- _REQUIREMENTS_:
Show every line in the records below that contains the word "cart".

Data items:

● ● ● ●

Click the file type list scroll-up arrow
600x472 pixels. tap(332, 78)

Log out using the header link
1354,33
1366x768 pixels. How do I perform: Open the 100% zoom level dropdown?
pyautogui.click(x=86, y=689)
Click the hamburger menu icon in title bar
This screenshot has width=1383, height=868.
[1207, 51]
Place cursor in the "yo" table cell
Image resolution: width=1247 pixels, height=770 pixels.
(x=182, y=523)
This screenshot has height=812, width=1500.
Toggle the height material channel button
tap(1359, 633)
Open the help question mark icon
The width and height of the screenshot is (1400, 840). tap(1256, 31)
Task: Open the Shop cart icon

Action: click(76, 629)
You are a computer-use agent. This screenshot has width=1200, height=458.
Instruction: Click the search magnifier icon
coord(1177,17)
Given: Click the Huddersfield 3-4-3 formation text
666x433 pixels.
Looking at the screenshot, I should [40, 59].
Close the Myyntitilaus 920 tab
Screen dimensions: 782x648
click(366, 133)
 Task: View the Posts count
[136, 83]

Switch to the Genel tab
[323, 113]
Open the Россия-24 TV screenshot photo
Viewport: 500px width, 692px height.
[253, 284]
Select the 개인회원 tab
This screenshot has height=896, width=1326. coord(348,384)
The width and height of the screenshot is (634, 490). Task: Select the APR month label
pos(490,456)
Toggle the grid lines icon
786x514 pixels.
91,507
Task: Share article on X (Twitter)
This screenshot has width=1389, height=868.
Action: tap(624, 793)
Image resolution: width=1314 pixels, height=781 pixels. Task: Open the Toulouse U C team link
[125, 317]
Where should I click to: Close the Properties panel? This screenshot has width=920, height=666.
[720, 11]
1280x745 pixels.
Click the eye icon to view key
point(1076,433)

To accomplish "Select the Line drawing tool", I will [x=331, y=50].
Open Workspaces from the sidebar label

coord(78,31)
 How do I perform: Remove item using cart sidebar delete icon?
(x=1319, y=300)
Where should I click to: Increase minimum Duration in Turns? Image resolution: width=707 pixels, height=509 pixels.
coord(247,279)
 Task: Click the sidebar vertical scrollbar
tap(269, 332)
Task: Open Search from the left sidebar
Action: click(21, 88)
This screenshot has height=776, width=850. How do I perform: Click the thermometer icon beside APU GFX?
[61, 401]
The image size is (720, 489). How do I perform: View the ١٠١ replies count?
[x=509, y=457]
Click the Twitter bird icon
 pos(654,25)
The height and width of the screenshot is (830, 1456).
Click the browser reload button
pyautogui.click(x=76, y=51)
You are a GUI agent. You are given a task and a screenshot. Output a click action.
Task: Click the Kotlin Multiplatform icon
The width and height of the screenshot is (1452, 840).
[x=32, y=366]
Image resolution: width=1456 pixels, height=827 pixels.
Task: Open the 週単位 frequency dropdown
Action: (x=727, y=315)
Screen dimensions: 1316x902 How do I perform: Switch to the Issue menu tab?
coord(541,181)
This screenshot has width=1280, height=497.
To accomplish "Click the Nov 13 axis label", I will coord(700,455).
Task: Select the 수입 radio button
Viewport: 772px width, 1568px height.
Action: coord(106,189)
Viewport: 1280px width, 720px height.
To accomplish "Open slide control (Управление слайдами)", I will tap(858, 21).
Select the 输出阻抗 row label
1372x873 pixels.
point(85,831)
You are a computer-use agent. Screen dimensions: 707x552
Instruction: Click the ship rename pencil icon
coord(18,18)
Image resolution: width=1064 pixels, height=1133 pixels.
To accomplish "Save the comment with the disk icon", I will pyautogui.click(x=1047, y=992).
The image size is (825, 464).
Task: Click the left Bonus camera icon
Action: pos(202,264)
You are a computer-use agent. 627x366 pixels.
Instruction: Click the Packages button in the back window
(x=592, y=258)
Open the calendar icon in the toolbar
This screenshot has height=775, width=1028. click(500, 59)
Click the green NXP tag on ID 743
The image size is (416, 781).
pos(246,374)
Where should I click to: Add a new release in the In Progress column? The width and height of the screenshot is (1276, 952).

● ● ● ●

- _CORRECT RESPONSE_:
Task: Open the Shop cart icon
 How do I perform: Remove item using cart sidebar delete icon?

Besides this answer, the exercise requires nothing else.